OPINION/Bill Lueders

Shattered assumptions

Madison: Where being raped can be just the start of your problems

By BILL LUEDERS

My problem, simply put, is this: I believe Patty.

All of the information I've managed to obtain, all the instincts I've developed from more than a decade of reporting lead me to conclude that Patty--the Madison woman who says she was raped at knife-point, then coerced by Madison police into confessing that she made it up (see "Cry Rape," 02/13/98)--is telling the truth.

I've spent more time looking into this matter than the Dane County District Attorney's Office, which is criminally prosecuting Patty for recanting her report. I think it's about as likely that she made up this story as it is that a monkey pounding randomly at a typewriter would produce the entire King James version of the Bible without a single comma out of place.

And because I believe Patty, all of the assumptions I used to hold about the local criminal-justice system have been shattered.

I no longer think Madison is a place where rape victims can expect sensitive treatment from the police. I no longer think citizens who make credible accusations of police misconduct will be taken seriously. I realize now that the Dane County DA's office would rather prosecute a rape victim than admit that it made a mistake. And I know that this community's elected leaders, including Mayor Sue Bauman and Dane County Executive Kathleen Falk, are willing to sit on their hands and let this happen.

Bauman, while seizing her chance to score political points by scrutinizing Fire Chief Debra Amesqua, can't muster the courage to stand up to the cops. On her watch, the police have continued to thumb their noses at the state's open records law, ringing up huge bills that the city must pay.

This is the same mayor who sponsored an anti-loitering ordinance that lets police ticket people they can't catch doing anything wrong. Bauman also practically disbanded the city's Equal Opportunities Commission when it had the audacity to propose two sensible measures for curbing police abuse: Having officers record the race of people they pull over and hand out business cards that explain how to file a complaint.

Instead, Bauman created a Task Force on Race to develop "a strategic plan for respecting diversity and undoing racism"--a ridiculously ambitious quest. But I suspect the task force will achieve its true purpose: keeping the city from adopting these two sensible measures for curbing police abuse.

 

From the moment she left police custody on Oct. 2, Patty has consistently stated that the investigating detective, Tom Woodmansee, got her to come to the detective bureau under false pretenses, brought up her use of Prozac and past history of sexual abuse in an interview she was not allowed to leave, and threatened her with dire consequences unless she confessed.

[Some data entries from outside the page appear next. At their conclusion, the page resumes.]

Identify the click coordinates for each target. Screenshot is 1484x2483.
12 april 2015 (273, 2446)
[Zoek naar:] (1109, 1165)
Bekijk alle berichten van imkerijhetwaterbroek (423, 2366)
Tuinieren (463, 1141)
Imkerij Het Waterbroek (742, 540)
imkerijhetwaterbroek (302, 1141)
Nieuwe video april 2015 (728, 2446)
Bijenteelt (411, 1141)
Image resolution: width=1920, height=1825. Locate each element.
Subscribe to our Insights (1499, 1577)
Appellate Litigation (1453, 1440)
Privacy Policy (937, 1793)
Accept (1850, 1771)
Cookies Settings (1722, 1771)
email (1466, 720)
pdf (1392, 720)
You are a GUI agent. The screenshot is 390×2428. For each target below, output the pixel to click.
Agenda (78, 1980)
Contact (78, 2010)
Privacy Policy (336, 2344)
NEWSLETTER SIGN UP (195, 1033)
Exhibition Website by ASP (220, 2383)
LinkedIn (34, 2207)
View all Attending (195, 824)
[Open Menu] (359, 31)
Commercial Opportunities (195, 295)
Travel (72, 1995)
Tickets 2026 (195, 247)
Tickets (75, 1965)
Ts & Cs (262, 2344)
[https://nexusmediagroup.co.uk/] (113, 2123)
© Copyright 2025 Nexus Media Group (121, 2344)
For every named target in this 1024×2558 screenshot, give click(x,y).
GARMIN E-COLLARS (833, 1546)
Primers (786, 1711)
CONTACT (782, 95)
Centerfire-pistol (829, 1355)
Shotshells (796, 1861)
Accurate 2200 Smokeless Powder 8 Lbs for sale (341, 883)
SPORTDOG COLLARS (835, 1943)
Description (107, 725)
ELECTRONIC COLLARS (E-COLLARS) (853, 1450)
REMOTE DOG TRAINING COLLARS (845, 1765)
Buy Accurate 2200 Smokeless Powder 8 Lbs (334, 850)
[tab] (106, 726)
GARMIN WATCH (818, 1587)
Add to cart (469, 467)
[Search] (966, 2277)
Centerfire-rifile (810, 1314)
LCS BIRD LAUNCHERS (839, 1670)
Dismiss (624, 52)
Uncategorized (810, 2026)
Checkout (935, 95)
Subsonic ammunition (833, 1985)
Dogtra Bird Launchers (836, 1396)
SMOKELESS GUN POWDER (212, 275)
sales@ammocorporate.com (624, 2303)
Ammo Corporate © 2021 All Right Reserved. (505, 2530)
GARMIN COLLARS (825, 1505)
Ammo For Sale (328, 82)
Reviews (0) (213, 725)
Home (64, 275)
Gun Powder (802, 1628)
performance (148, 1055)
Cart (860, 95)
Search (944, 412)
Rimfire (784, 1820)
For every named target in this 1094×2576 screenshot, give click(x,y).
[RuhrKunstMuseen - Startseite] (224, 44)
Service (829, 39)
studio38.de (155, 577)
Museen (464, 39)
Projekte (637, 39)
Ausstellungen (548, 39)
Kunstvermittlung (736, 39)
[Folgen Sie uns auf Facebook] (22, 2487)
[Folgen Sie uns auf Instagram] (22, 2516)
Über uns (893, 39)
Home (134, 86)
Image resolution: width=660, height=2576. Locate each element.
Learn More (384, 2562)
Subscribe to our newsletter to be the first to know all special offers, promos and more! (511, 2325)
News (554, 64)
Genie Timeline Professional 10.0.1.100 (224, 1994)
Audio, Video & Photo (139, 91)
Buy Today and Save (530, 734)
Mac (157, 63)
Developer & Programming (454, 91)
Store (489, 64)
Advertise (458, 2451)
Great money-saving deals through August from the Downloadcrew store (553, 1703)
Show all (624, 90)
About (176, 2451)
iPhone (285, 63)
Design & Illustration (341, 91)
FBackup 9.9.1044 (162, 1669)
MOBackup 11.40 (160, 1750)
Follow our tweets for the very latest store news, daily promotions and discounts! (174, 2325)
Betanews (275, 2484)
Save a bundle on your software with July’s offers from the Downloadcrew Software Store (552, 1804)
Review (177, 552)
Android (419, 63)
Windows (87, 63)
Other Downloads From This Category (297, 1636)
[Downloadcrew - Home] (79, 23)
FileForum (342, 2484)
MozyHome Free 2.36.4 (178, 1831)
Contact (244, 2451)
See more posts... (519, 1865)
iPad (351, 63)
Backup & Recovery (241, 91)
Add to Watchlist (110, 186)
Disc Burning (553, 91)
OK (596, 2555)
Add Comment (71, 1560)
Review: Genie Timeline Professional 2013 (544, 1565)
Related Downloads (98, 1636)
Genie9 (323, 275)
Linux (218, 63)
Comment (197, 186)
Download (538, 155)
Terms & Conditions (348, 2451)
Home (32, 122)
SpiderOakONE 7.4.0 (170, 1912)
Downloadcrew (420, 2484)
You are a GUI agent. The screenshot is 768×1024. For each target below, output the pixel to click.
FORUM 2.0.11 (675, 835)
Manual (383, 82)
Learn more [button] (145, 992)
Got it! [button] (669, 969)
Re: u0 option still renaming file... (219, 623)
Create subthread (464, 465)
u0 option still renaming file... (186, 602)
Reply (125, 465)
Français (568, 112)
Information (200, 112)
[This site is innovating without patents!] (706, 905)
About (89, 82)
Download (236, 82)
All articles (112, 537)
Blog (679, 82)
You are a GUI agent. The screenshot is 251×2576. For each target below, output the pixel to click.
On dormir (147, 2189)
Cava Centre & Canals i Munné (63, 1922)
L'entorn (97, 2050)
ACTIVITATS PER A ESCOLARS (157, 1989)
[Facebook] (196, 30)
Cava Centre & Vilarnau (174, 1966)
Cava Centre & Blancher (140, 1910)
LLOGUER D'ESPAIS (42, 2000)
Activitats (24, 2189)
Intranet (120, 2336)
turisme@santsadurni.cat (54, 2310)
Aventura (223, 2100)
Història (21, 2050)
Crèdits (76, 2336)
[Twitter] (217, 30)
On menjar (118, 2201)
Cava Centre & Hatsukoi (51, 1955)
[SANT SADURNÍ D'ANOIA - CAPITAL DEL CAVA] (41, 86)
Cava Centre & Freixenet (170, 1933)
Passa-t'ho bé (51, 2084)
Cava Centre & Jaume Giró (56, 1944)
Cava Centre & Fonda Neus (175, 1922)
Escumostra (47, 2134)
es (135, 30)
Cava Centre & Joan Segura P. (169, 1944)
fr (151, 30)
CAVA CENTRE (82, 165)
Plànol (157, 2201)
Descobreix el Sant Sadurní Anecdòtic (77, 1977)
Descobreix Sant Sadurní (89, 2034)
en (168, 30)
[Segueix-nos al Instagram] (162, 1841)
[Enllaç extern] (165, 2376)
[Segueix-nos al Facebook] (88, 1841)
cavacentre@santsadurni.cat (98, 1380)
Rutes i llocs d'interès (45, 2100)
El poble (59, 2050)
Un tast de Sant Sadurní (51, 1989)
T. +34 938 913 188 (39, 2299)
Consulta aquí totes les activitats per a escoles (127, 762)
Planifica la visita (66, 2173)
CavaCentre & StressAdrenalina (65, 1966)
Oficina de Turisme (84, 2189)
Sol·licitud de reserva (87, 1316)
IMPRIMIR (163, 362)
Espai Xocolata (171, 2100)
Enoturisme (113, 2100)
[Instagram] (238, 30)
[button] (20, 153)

Patty sent a written complaint about her treatment to Woodmansee's supervisor, Lt. Dennis Riley. Under the department's rules, Riley was supposed to inform Patty of her complaint options and forward her complaint to the appropriate unit. Instead, he gave Patty's complaint to Woodmansee, the accused, to put in his file.

No one from the Madison Police Department is looking into Patty's charges. Police Chief Richard Williams tells me he's made it a point not to even read the reports--until after the DA's office finishes prosecuting Patty. That's convenient, because prosecuting Patty despite evidence of her innocence serves the DA office's interests as well.

Attorney Hal Harlowe, a former Dane County DA, last month filed a motion seeking to suppress statements that his client, a woman charged with felony child abuse, made to Woodmansee after a protracted interrogation in which she, like Patty, was never read her rights. Harlowe says his client, Susan Pankow, "was isolated and subjected to intimidating and coercive techniques," to where her resulting statements "were involuntary." Harlowe's motion was denied after a hearing this Wednesday, but the charge that Woodmansee coerced a false confession remains central to Pankow's defense. No wonder the DA's office doesn't want to admit there may be similar problems with Patty's case!

Woodmansee has also drawn a formal complaint from a high school student over his handling of her sexual-assault complaint, including confronting her behind closed doors at school in violation of district policy. (See "Cop Draws Another Complaint," 3/6/98.)

Hmmm. Three cases in which the same detective is charged with overbearing interrogation techniques that threaten to produce the wrong results. Are all of Woodmansee's accusers--Patty, the high school student, former DA Harlowe--wrong?

I'm sure the DA's office thinks it can undermine Patty's credibility and perhaps secure a conviction. But the people bringing this action--Deputy District Attorney Jill Karofsky and District Attorney Diane Nicks--are decidedly not seekers of truth. Neither of them has ever spoken to Patty or sought to obtain evidence they've been made aware of that supports her version of events.

At best, this prosecution is perverse; at worse, it violates the ethical rules prosecutors are supposed to follow. But they don't care. If anything, they are more determined than ever to punish Patty.